> _Fragmento_
○ ○ ○
Por Gordon B. Hinckley, decimoquinto presidente de La Iglesia de Jesucristo de los Santos de los Últimos Días. Del prefacio del libro «The Mission — Inside The Church of Jesus Christ of Latter-Day Saints».

Traducción por Diego Jiménez.

¿POR QUÉ SOY miembro de La Iglesia de Jesucristo de los Santos de los Últimos Días? La respuesta, a simple vista, es sencilla. Fue la fe de mis padres y la de mis abuelos. Mi abuelo fue un pionero en el sentido mismo de la palabra. El cruzó las llanuras en carromatos y carruajes de bueyes y fue un líder local de la Iglesia prominente. Mi padre era educador, un hombre de negocios, e igualmente un oficial de la Iglesia prominente.

Pero mi fe es más que un asunto de herencia. Mucho más. La verdadera fe es el fruto de la lectura, del pensamiento y de la oración de búsqueda. Puesto que involucra un sistema de creencia que es demandante y lleno de desafíos, la fe jamás ha venido fácilmente. Tampoco lo ha hecho la voluntad de intentar vivir de acuerdo a las palabras de Jesús en una sociedad que tan a menudo ofrece una adoración de labios a Sus enseñanzas.
○ ○ ○
> _Objetivos_
1. Indica si cada afirmación concuerda con el prefacio sobre la fe: (a) el abuelo del autor cruzó las llanuras en carromatos; (b) el padre del autor era médico; (c) la fe le ha llegado al autor con facilidad. Responde sí o no y cita textualmente las palabras del prefacio que lo deciden.
2. Transcribe sin cambios el fragmento del prefacio sobre la fe entre "Por Gordon B." y "por Diego Jiménez.", ambos incluidos.
3. Retoma el prefacio sobre la fe y continúalo a partir de su última oración.

> _Material_
○ ○ ○
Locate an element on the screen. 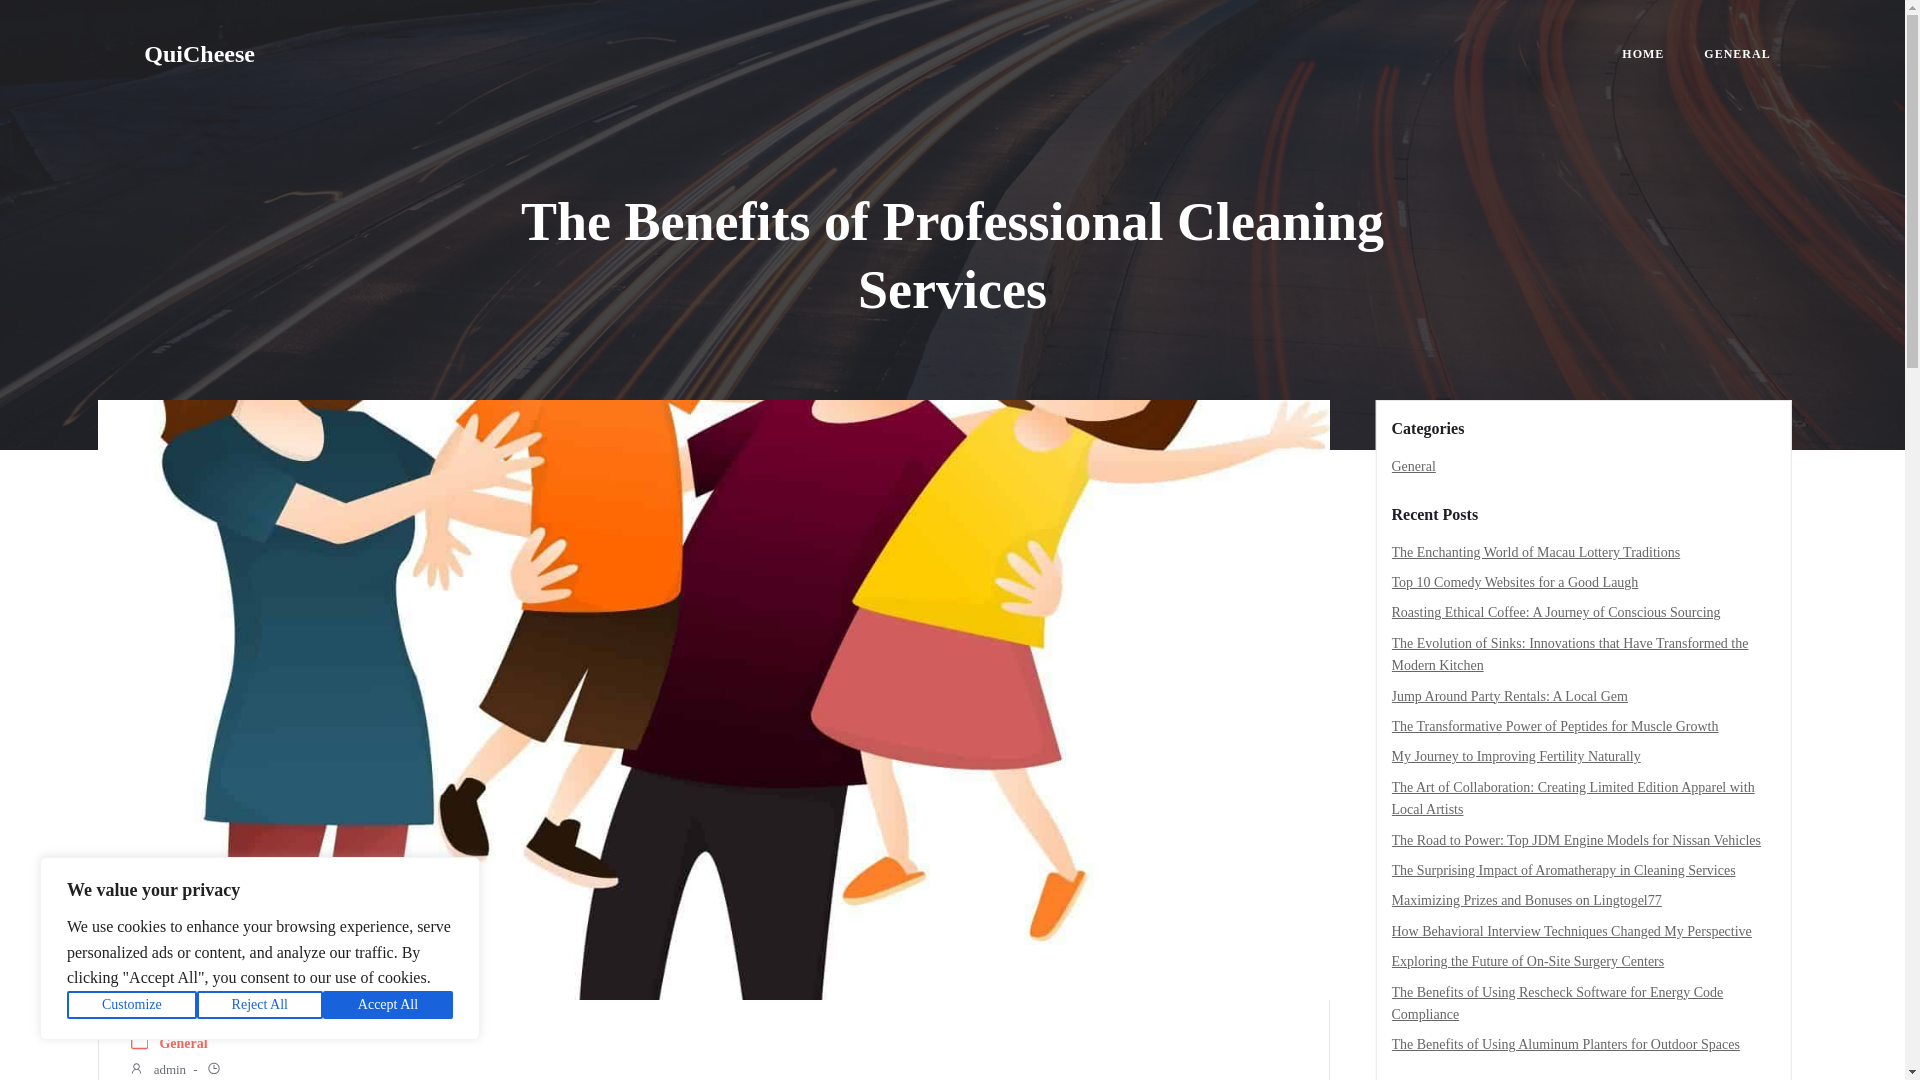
○ ○ ○
> _Resultados por tarea_
1.
(a) Sí: «El cruzó las llanuras en carromatos y carruajes de bueyes».
(b) No: «Mi padre era educador, un hombre de negocios».
(c) No: «la fe jamás ha venido fácilmente».

2.
Por Gordon B. Hinckley, decimoquinto presidente de La Iglesia de Jesucristo de los Santos de los Últimos Días. Del prefacio del libro «The Mission — Inside The Church of Jesus Christ of Latter-Day Saints».

Traducción por Diego Jiménez.

3.
¿Por qué soy miembro? Déjenme sugerir brevemente algunas de las creencias bajo las cuales está mi amor, y el que millones de otros hombres y mujeres tienen por esta Iglesia vital y vibrante y sus doctrinas.

Creo que hay algo maravilloso que reafirma una causa que ha perdurado a través de toda persecución concebible., una causa cuya historia ha sido narrada en la perseverancia de y valor de los miembros en el enfrentamiento de la adversidad más cruenta.

Más de 6,000 de los nuestros yacen enterrados en la gran ruta que hay entre el Río Misisipi y la ciudad de Nauvoo, Illinois, hasta el valle del Gran Lago Salado. Mi abuelo se adentró junto a su esposa hacia los valles del oeste. Ella falleció en el camino. Con sus propias manos el cavó un pozo a modo de tumba, preparó un rústico ataúd con de madera que el mismo cortó, y la dejó atrás en un vacío y solitario lugar de entierro, lugar que ninguno de nosotros conoce con exactitud. Como recordatorio de ese largo viaje, llevó en sus propios brazos a su hijo huérfano de madre.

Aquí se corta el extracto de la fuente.